When x = 3, the shear force will be,
     V₃ = 6.5 - (3)3 = -2.5 kN
the moment will be,
     M₃ = (2)3 + 15 - 1.5(3 - 1.5)² = 17.625 kN-m

When x = 4.5, the shear force will be,
     V₃ = 6.5 - (3)4.5 = -7 kN
the moment will be,
     M₃ = (2)4.5 + 15 - 1.5(4.5 - 1.5)² = 10.5 kN-m

The final cut is at the far right section of the beam. The free-body diagram for the beam will be as shown on the left. Sum of the forces gives,

     ΣF_y = 0
     7 - 5 - 3(3) - V₄ = 0
     V₄ = -7 kN

Summing the moments about the cut edge gives,

     ΣM_cut = 0
     M₄ - (7)x + 5(x - 3) + 3(3)(x - 3) = 0           
     M₄ = (7)x - 14(x-3) kN-m

These results are only good for section 3 (4.5 ≤ x < 6m).

When x = 4.5, the shear force will be,
     V₄ = -7 kN
the moment will be,
     M₄ = (7)4.5 - 14(4.5 - 3 ) = 10.5 kN-m

When x = 6, the shear force will be,
     V₄ = -7 kN
the moment will be,
     M₄ = (7)6 - 14(6 - 3) = 0 kN-m

Now that the shear and moment is known for each section of the beam, the results can be plotted. The resulting graphics are called the shear diagram and moment diagram.

Since the same x was used for all three sections, the each equation for each section can be easily plotted as shown at the left.

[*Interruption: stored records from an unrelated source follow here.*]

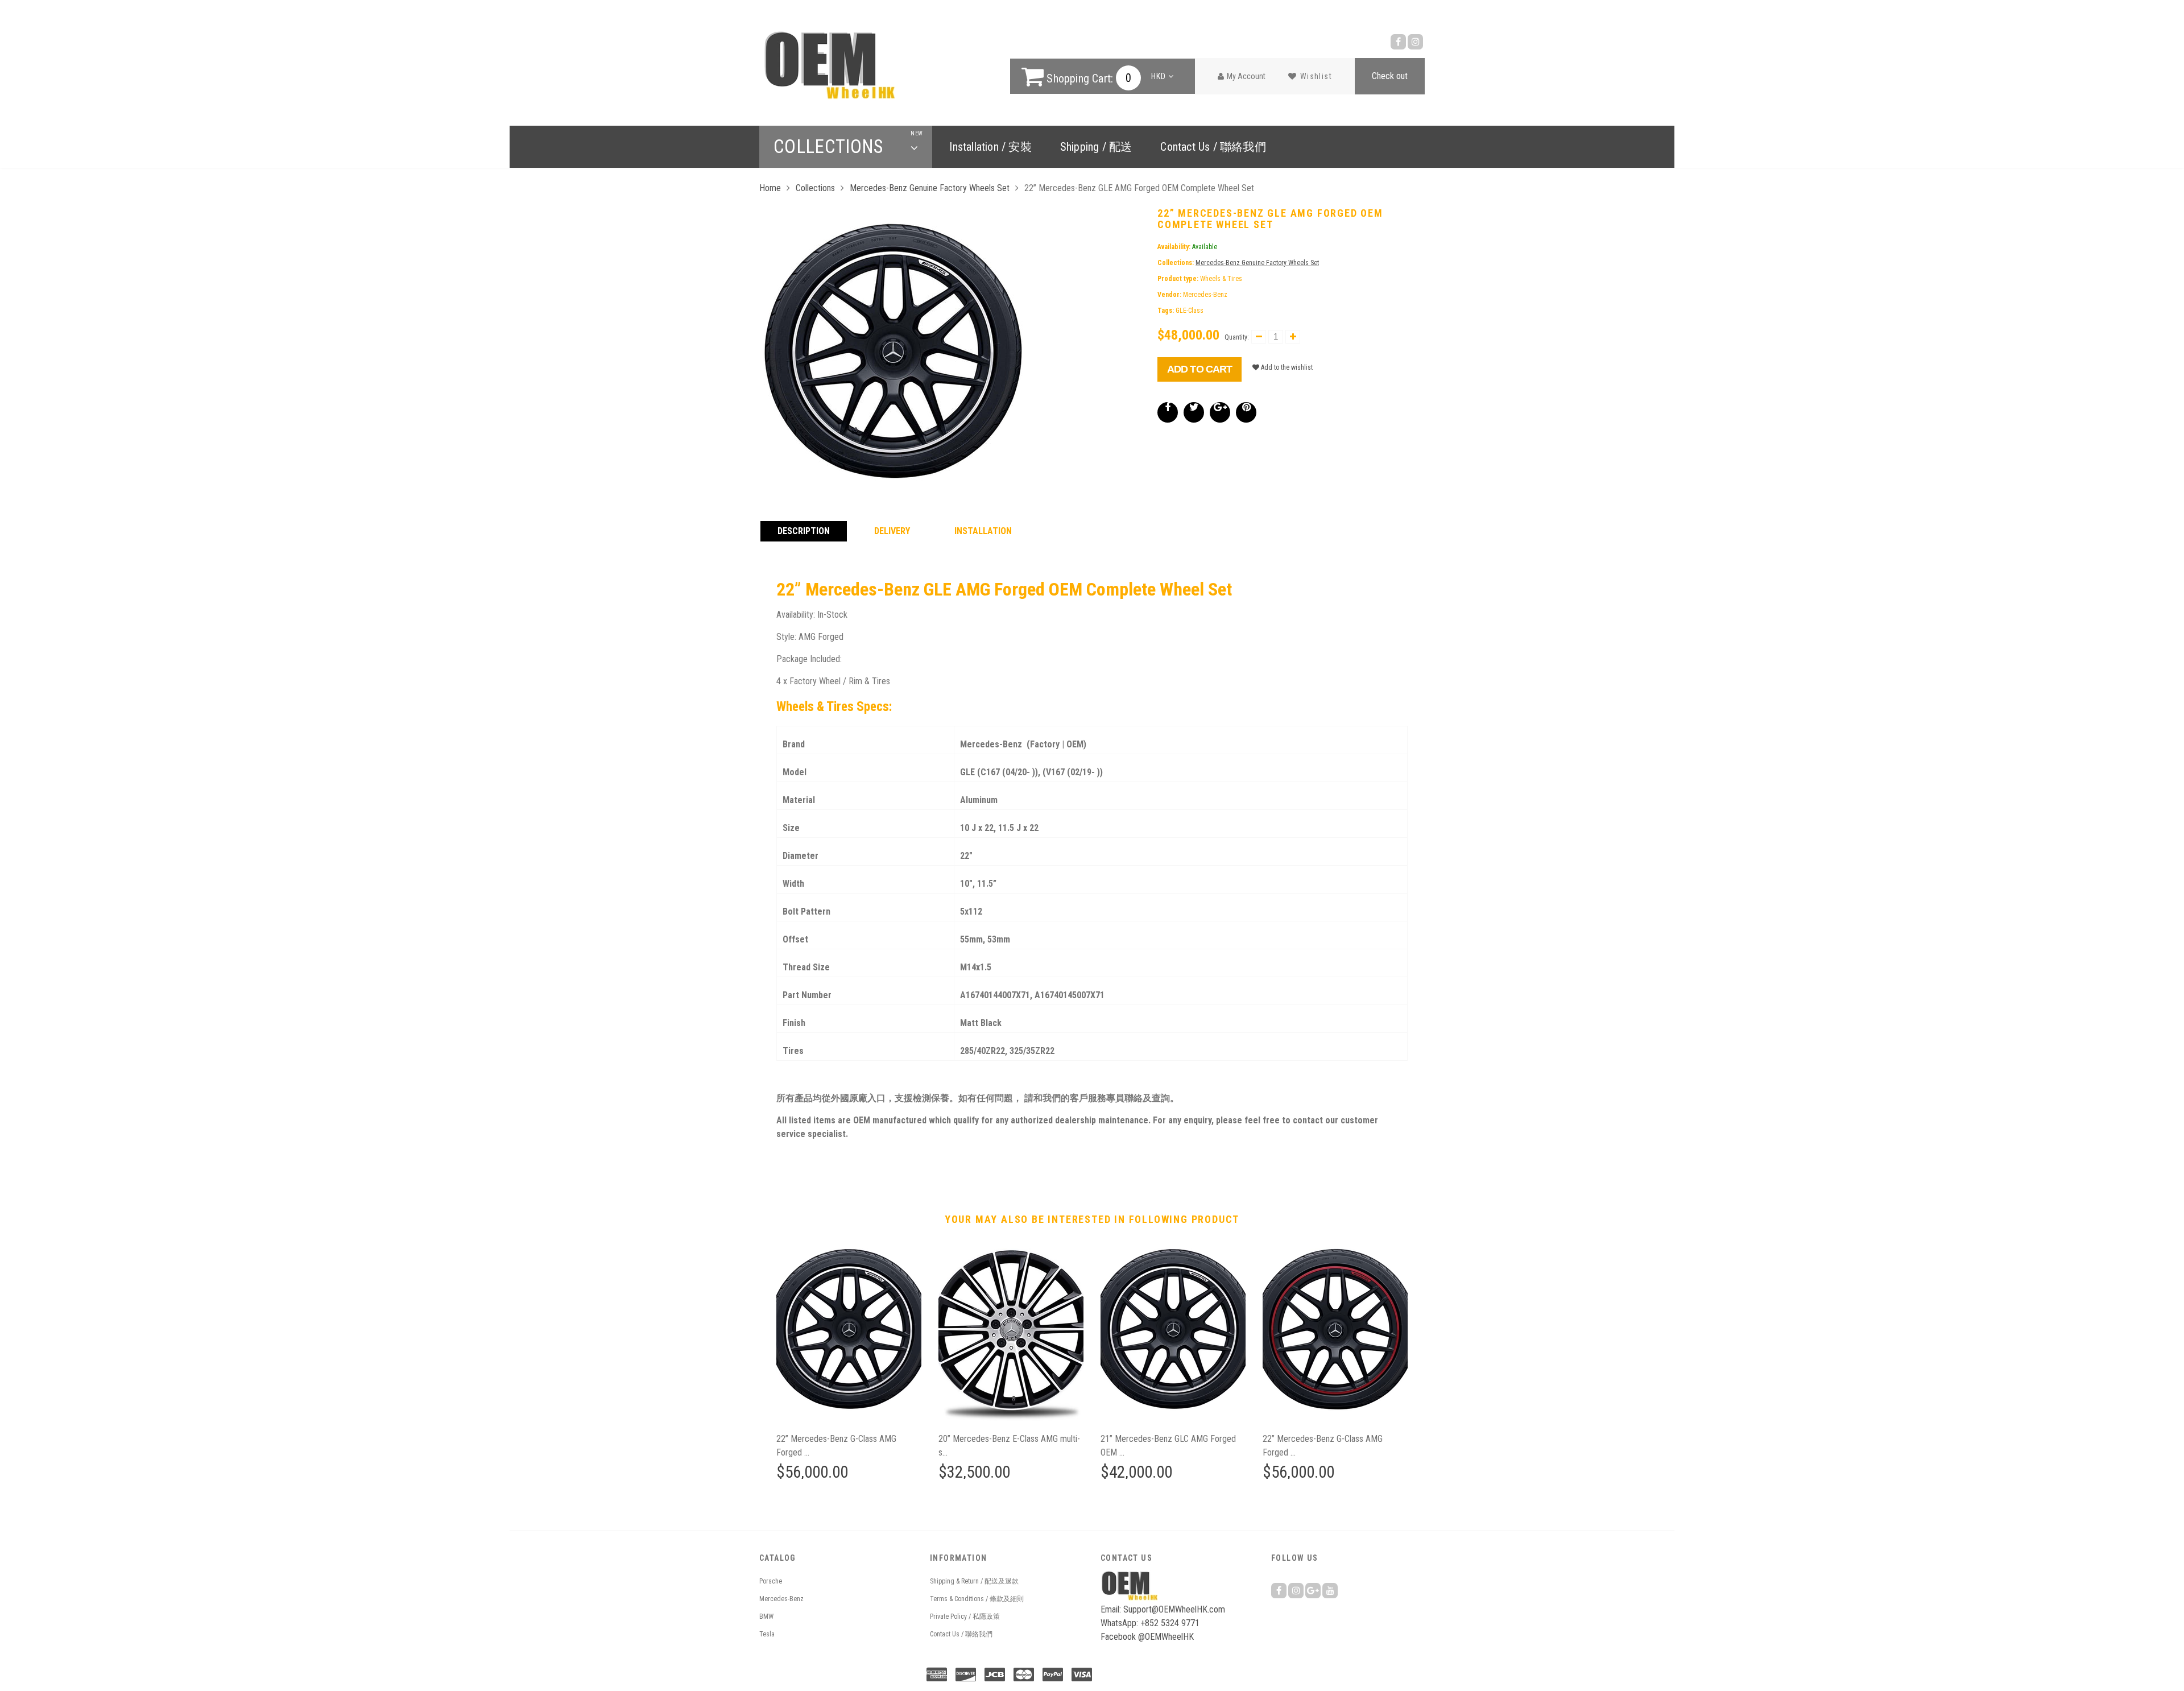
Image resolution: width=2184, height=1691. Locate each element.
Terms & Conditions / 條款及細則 (977, 1599)
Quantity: (1237, 337)
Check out (1390, 76)
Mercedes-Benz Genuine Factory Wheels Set (930, 188)
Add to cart (1199, 369)
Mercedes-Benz (781, 1599)
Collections (846, 146)
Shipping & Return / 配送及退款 (974, 1581)
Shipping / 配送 (1096, 147)
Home (770, 188)
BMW (766, 1616)
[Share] (1167, 412)
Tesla (767, 1634)
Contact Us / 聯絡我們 (1212, 147)
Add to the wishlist (1286, 367)
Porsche (770, 1581)
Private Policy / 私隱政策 (965, 1616)
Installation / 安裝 (990, 147)
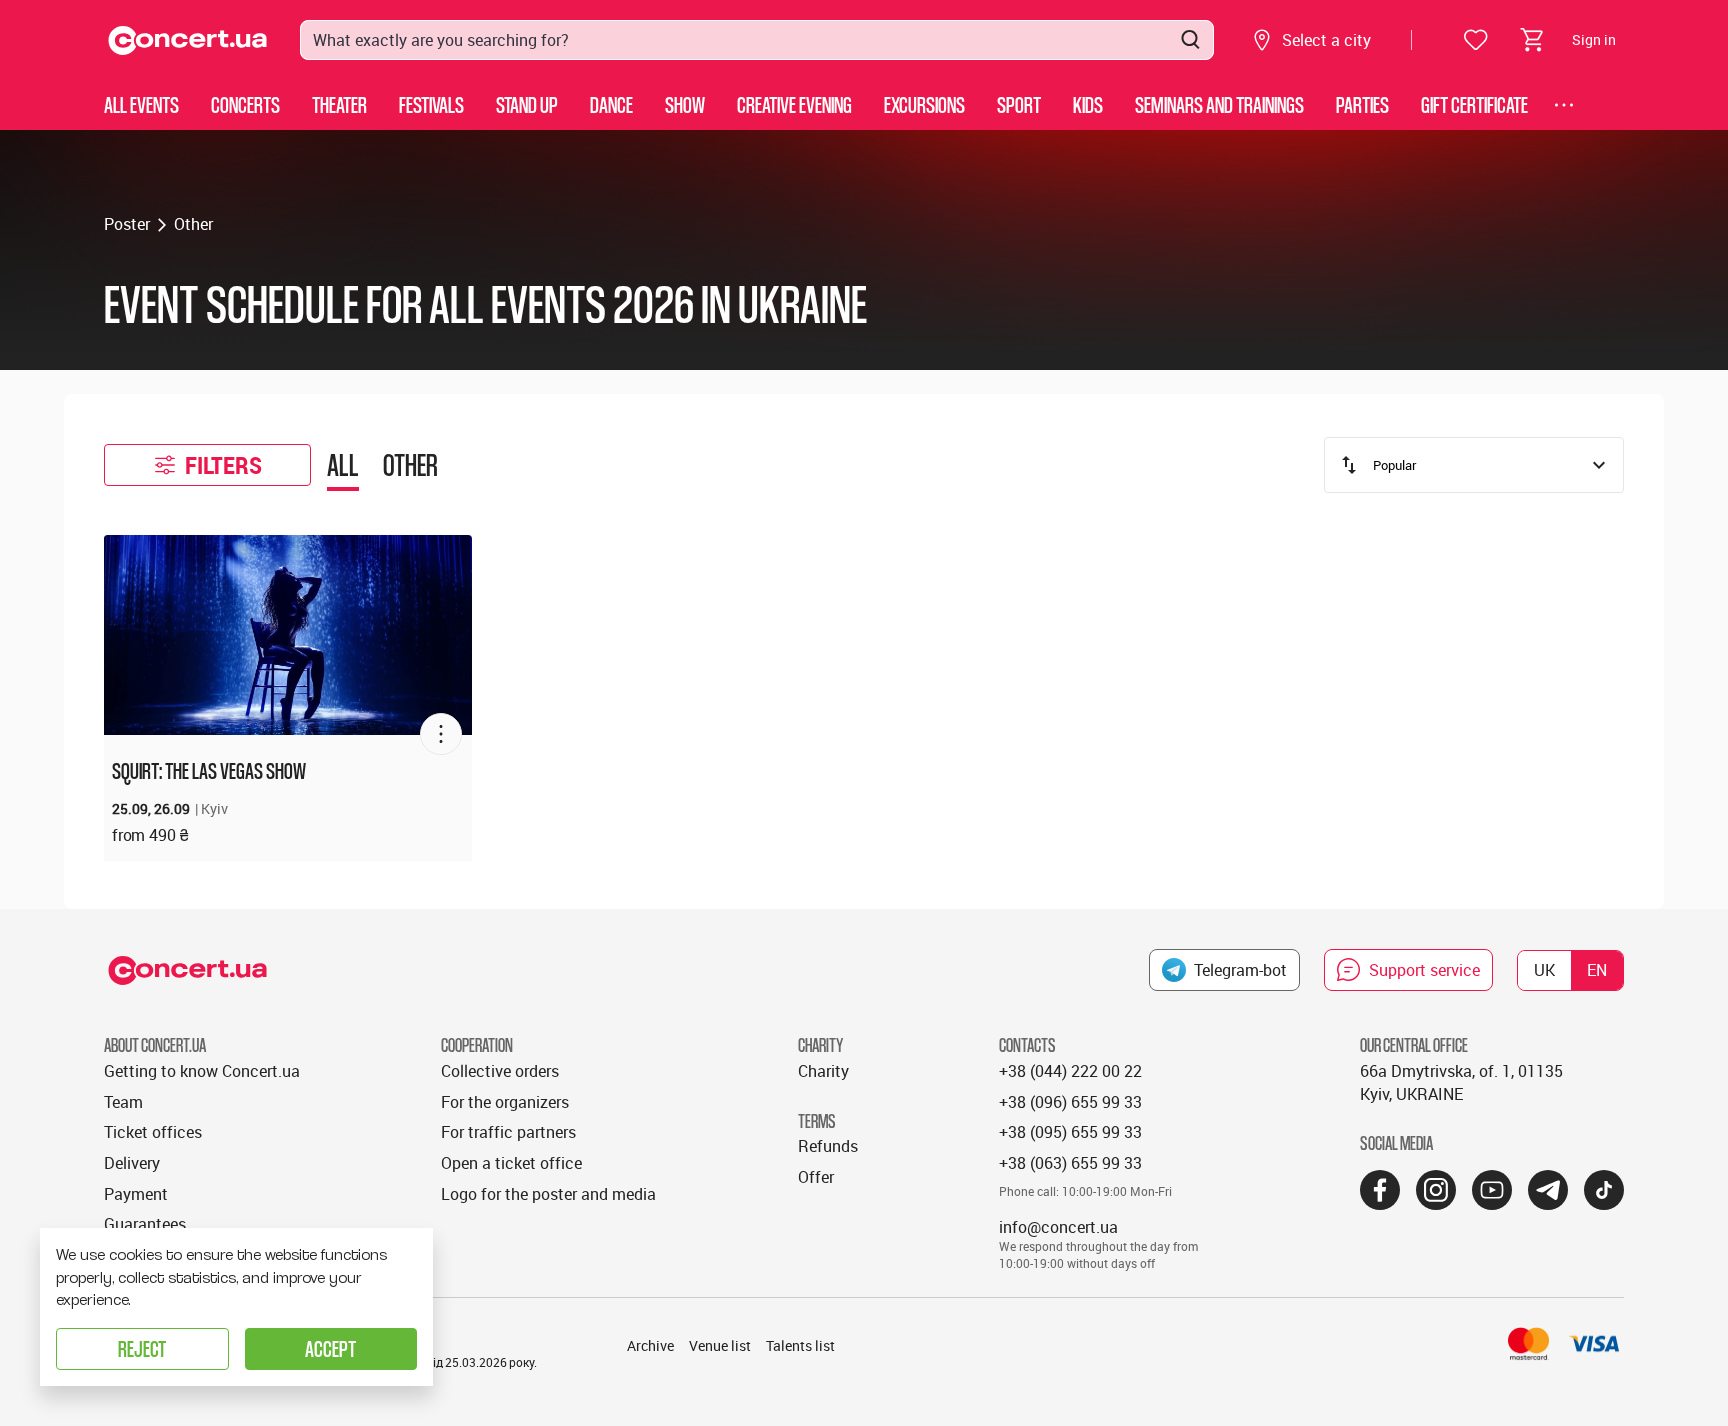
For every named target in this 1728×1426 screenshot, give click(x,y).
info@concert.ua (1058, 1227)
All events (141, 104)
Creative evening (794, 104)
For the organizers (505, 1102)
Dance (611, 104)
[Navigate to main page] (188, 40)
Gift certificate (1474, 104)
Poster (127, 224)
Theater (339, 104)
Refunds (828, 1146)
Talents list (800, 1345)
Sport (1019, 104)
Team (123, 1102)
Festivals (431, 104)
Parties (1362, 104)
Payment (136, 1194)
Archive (650, 1345)
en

Since beam and loading are symmetrical, shear force diagram and bending moment diagram can also be drawn by solving first 2 sections only. For shear moment diagram other half will be anti-mirror image of first 2 sections and for bending moment diagram other half will be mirror image of first 2 sections which can be seen in the figure shown on the left.